Called “Alien Women,” the poem referred to the “Army of Amazons.” It told the tale of DeGruson’s mother’s participation in the march.
“My grandmother said, ‘I was in that too; I was 17 years old,’” recalled Knoll. “So I started to research.”
Knoll’s research prompted her to write a play, which has since been performed numerous times at area folklife festivals. Her students became involved and in doing so earned state honors in the National History Day competition.
Kansas artist Wayne Wildcat then created a mural based on an iconic photograph of the march that had been printed in The New York Times. Today it hangs in Pittsburg Public Library.
Now, a Public Broadcasting Service producer wants to share the story with the state. It’s one every Kansan should know, said Jim Kelly, with Sunflower Journeys. He came to Southeast Kansas Wednesday for two days of filming interviews, historical vignettes from Knoll’s play, and a simulated march.
Sunflower Journeys also has produced shows about Chicken Mary’s and Chicken Annie’s, and Pittsburg’s Hotel Stilwell and Colonial Fox Theatre.
“One of our functions is to teach Kansans about Kansas,” Kelly said. “There are a lot of things in this state that they don’t know about, and they should,” he said as he prepared to interview Knoll and the current PSU archivist, Randy Roberts, at the Miners Hall Museum in Franklin.
The museum was a doubly meaningful place in which to conduct the interviews, Roberts said, as it is on the site of a former miners union hall, and was the brainchild of a handful of strong, determined women.
During the interview, Roberts shared the importance of the Amazon Army both nationally and locally.
Strikes occurred at some 300 or so local mines in the 1890s, and again in 1921. Thousands of immigrants were working the mines; many were injured or lost their lives because of the dangerous working conditions. They couldn’t count on a steady paycheck, as they were offered only 190 days of work per year at low wages — about 65 cents per ton of coal they mined by hand.
Life above ground was difficult too — particularly for the women, Roberts said.
Alexander Howat, an immigrant miner who rose to lead the area’s United Mine Workers of America, District 14, headed up labor disputes that gained national attention. The international president, John Lewis, ordered Howat to call off the 1921 strike, but Howat refused and was expelled and ultimately jailed.
Kansas Gov. Henry Allen stepped in, but was unable to get the miners to return to work. He asked 1,000 volunteers to reopen the mines, and because coal was in short supply and the winter was cold, they did.

__Your instructions__
Please extract, word for word, the stretch of the Amazon Army passage from "Alexander Howat, an" through "and ultimately jailed.". The material after the Amazon Army passage comes from a separate source.

__Source data__
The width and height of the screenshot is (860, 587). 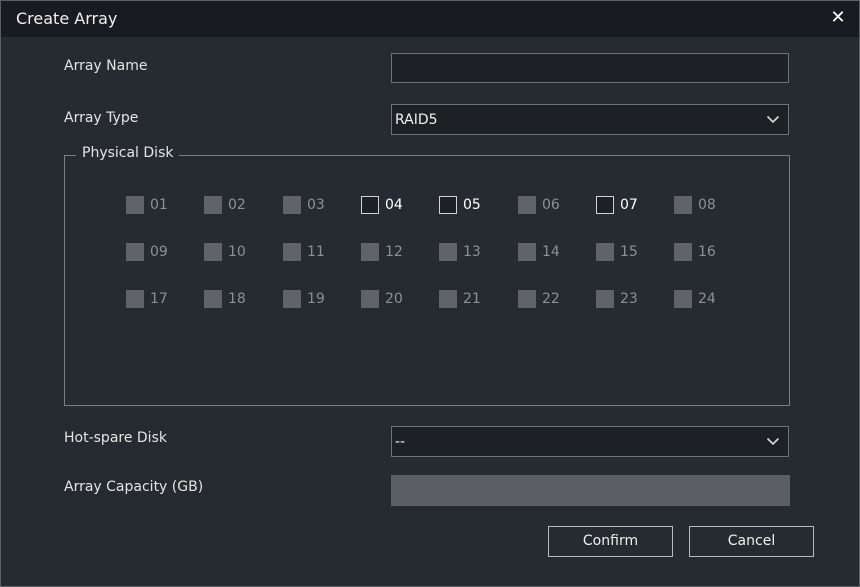 What do you see at coordinates (590, 68) in the screenshot?
I see `array-name-input` at bounding box center [590, 68].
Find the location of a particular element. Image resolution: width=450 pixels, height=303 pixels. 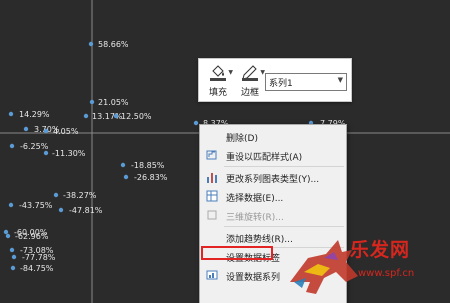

__Response to this task__
Alexander Howat, an immigrant miner who rose to lead the area’s United Mine Workers of America, District 14, headed up labor disputes that gained national attention. The international president, John Lewis, ordered Howat to call off the 1921 strike, but Howat refused and was expelled and ultimately jailed.